*MATERIAL*
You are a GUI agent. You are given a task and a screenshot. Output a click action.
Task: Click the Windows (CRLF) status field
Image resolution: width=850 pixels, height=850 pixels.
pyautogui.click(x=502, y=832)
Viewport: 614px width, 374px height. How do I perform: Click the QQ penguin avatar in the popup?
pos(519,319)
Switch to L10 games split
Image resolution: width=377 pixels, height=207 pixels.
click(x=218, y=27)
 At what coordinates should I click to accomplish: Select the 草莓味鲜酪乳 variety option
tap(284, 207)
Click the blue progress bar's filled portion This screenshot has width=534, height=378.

*PROBLEM TO WORK ON*
Rewrite every line of the data above as a JSON list of strings, one string per line, leaving out any blank lines.

*ANSWER TO THIS PROBLEM*
[
  "You are a GUI agent. You are given a task and a screenshot. Output a click action.",
  "Task: Click the Windows (CRLF) status field",
  "Image resolution: width=850 pixels, height=850 pixels.",
  "pyautogui.click(x=502, y=832)",
  "Viewport: 614px width, 374px height. How do I perform: Click the QQ penguin avatar in the popup?",
  "pos(519,319)",
  "Switch to L10 games split",
  "Image resolution: width=377 pixels, height=207 pixels.",
  "click(x=218, y=27)",
  " At what coordinates should I click to accomplish: Select the 草莓味鲜酪乳 variety option",
  "tap(284, 207)",
  "Click the blue progress bar's filled portion This screenshot has width=534, height=378."
]